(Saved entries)
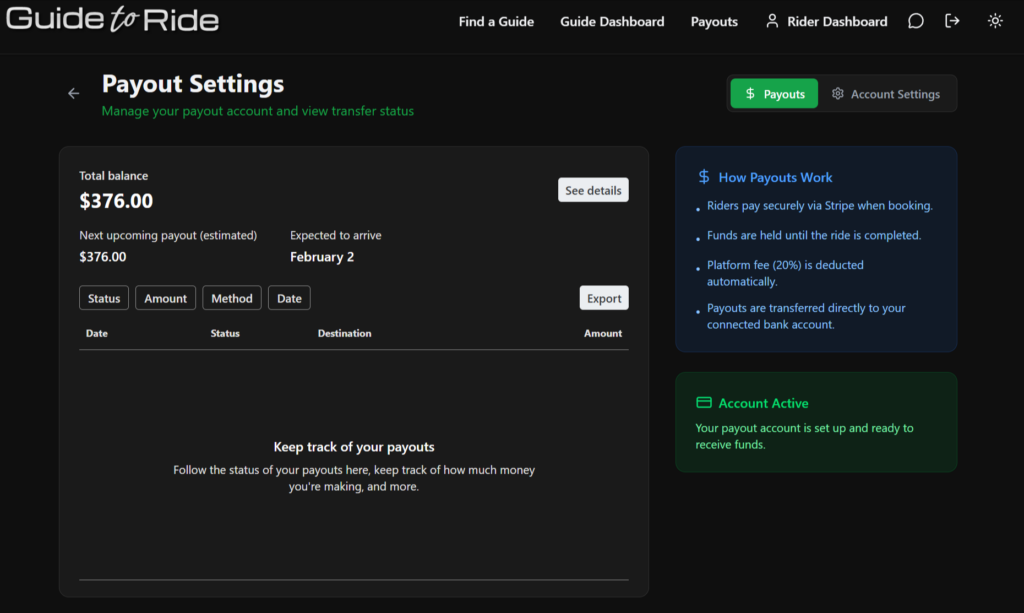Open the Status filter dropdown

[104, 298]
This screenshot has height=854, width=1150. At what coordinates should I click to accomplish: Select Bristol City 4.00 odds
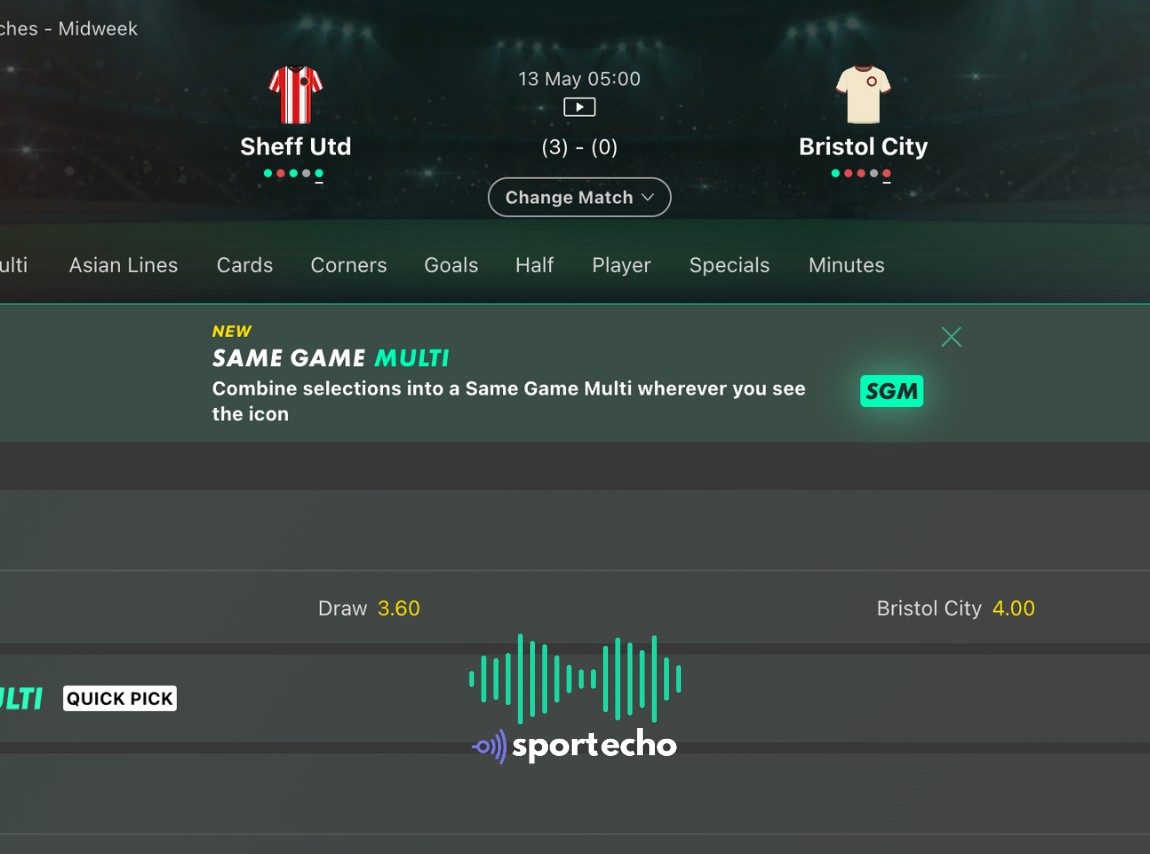(x=956, y=608)
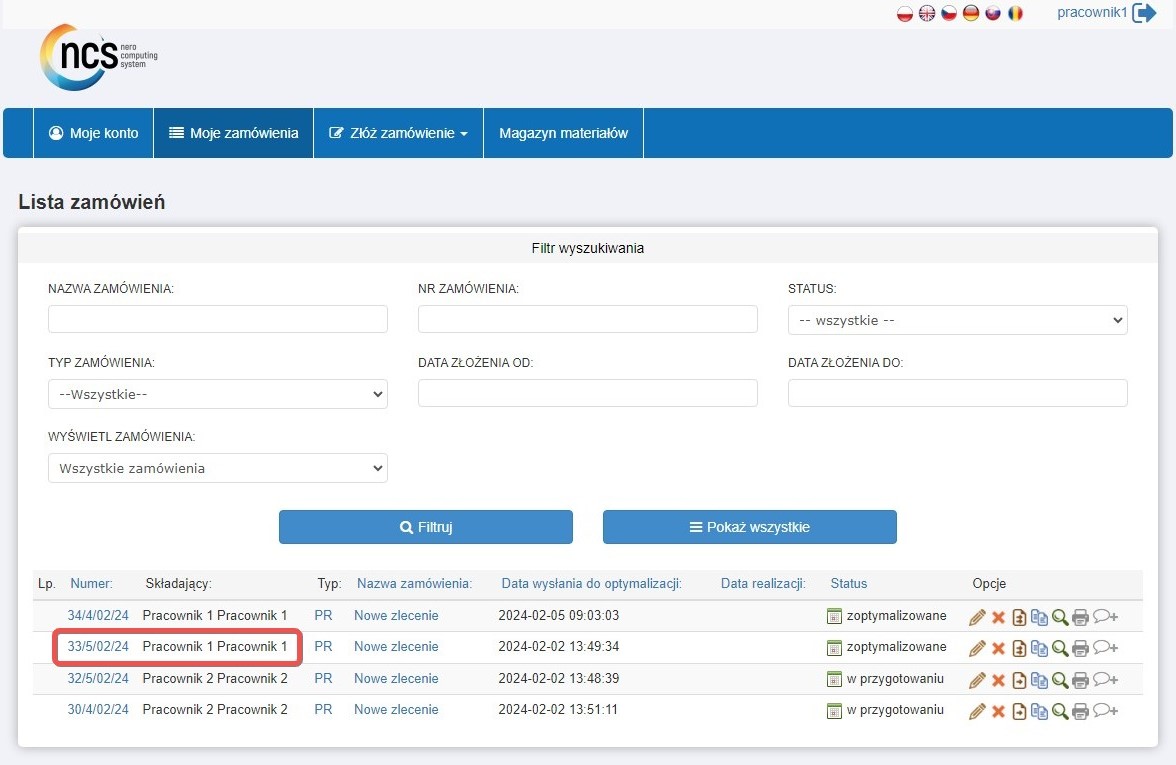Add a comment to order 33/5/02/24

[1105, 648]
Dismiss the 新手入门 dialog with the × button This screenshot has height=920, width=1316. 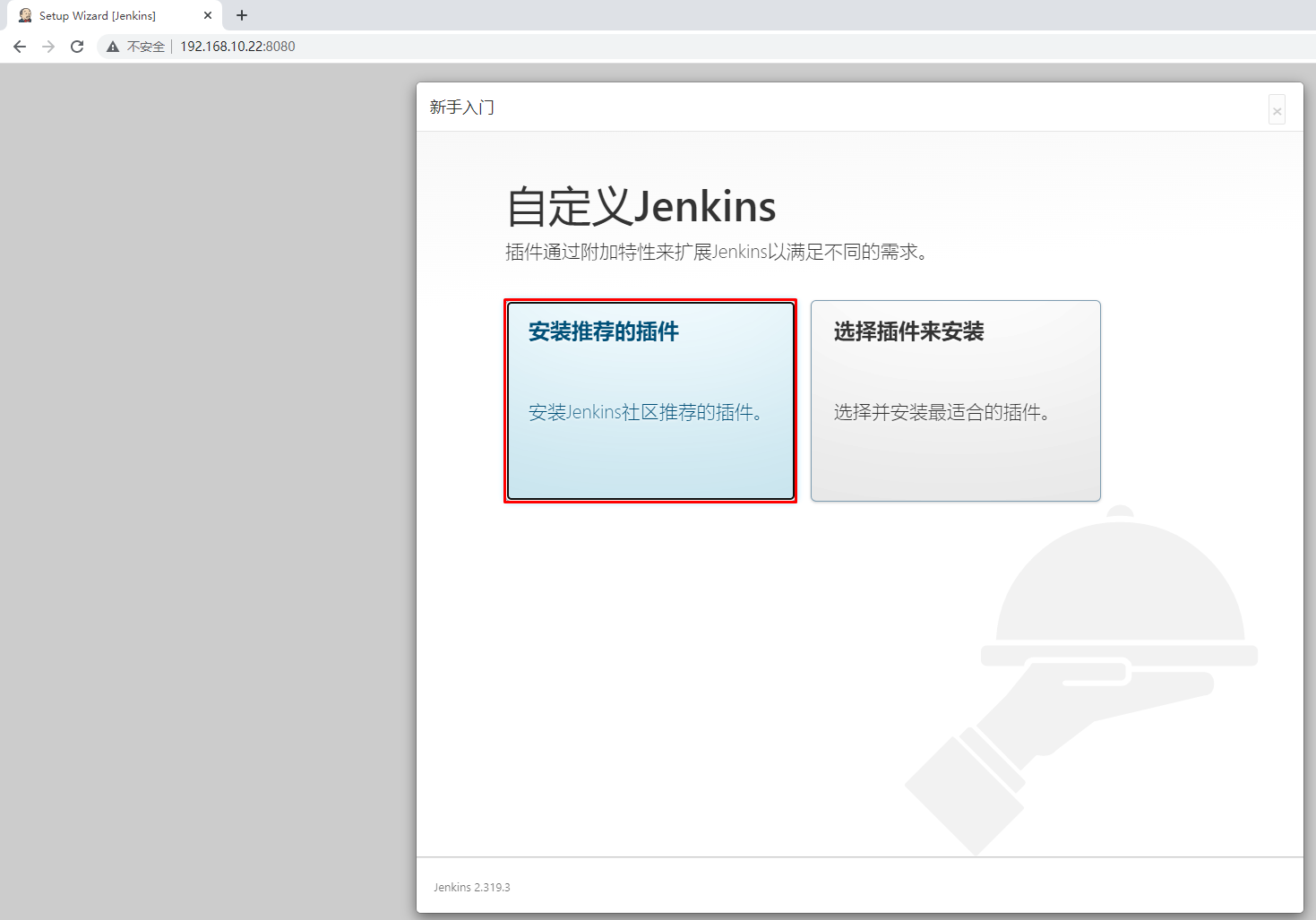[x=1277, y=110]

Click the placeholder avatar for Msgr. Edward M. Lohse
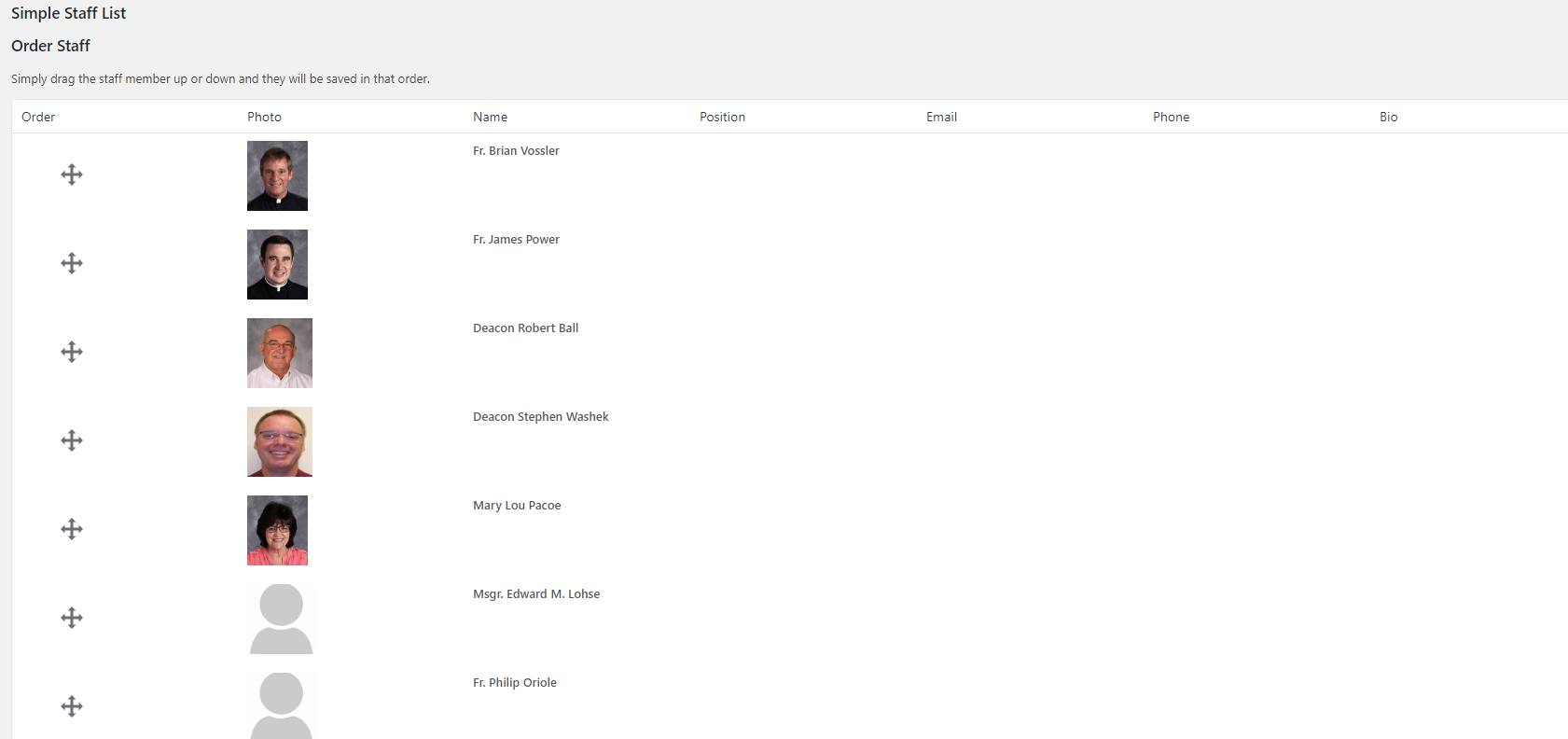tap(281, 619)
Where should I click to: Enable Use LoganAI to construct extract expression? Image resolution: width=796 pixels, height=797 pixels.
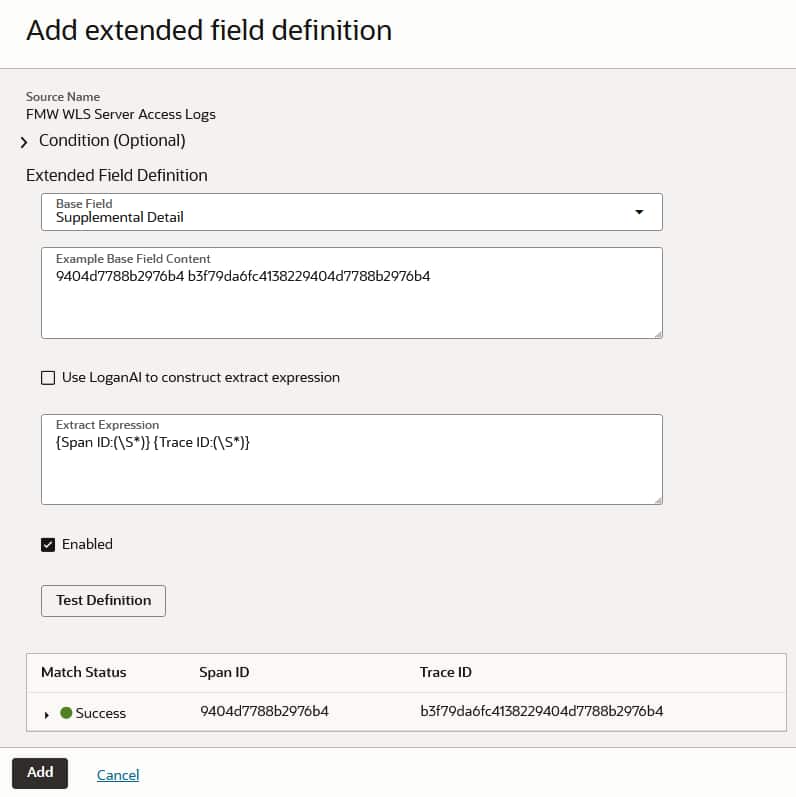(x=48, y=378)
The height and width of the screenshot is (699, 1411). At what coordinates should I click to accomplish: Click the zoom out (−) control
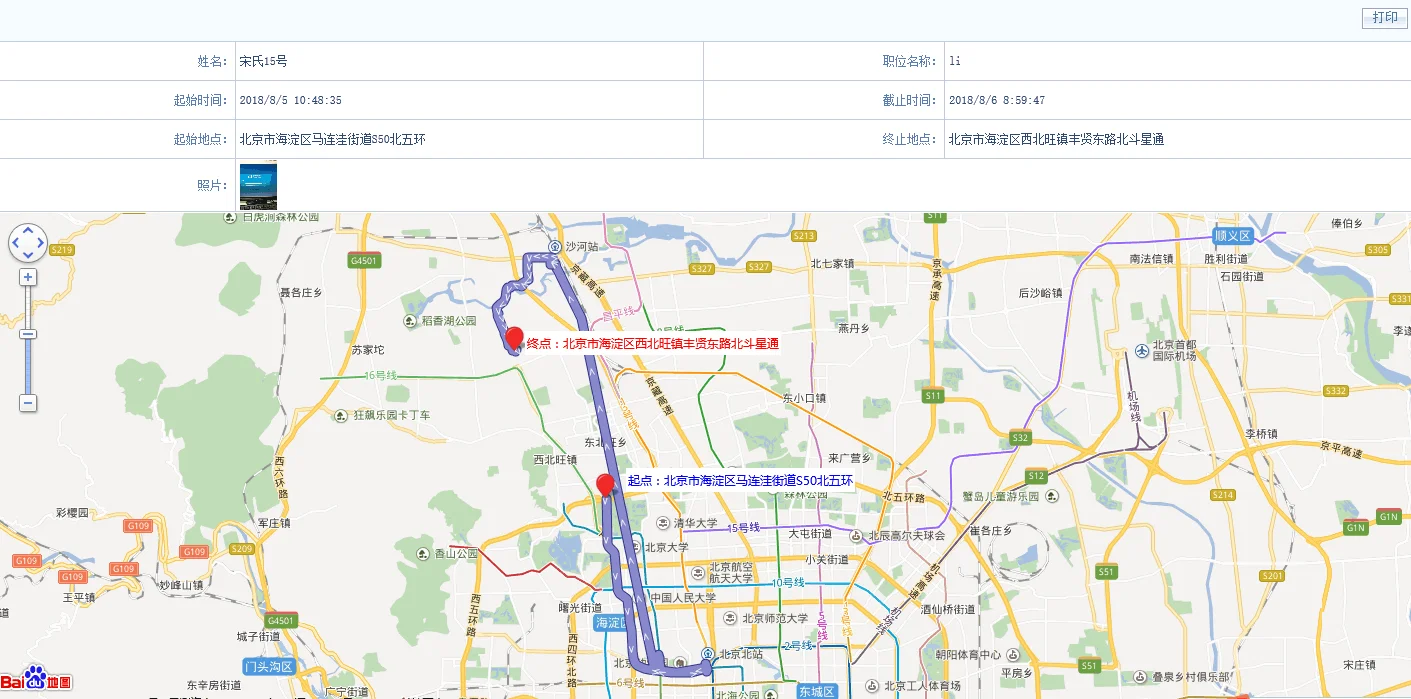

> _What is needed_
Transcribe exactly the span of lines that opens with the line holding "Where should I" and closes with the last line of the entries above. Omit pictures.

> _Written solution_
Where should I click to: Enable Use LoganAI to construct extract expression? Image resolution: width=796 pixels, height=797 pixels.
(x=48, y=378)
The height and width of the screenshot is (699, 1411). At what coordinates should I click to accomplish: Click the zoom out (−) control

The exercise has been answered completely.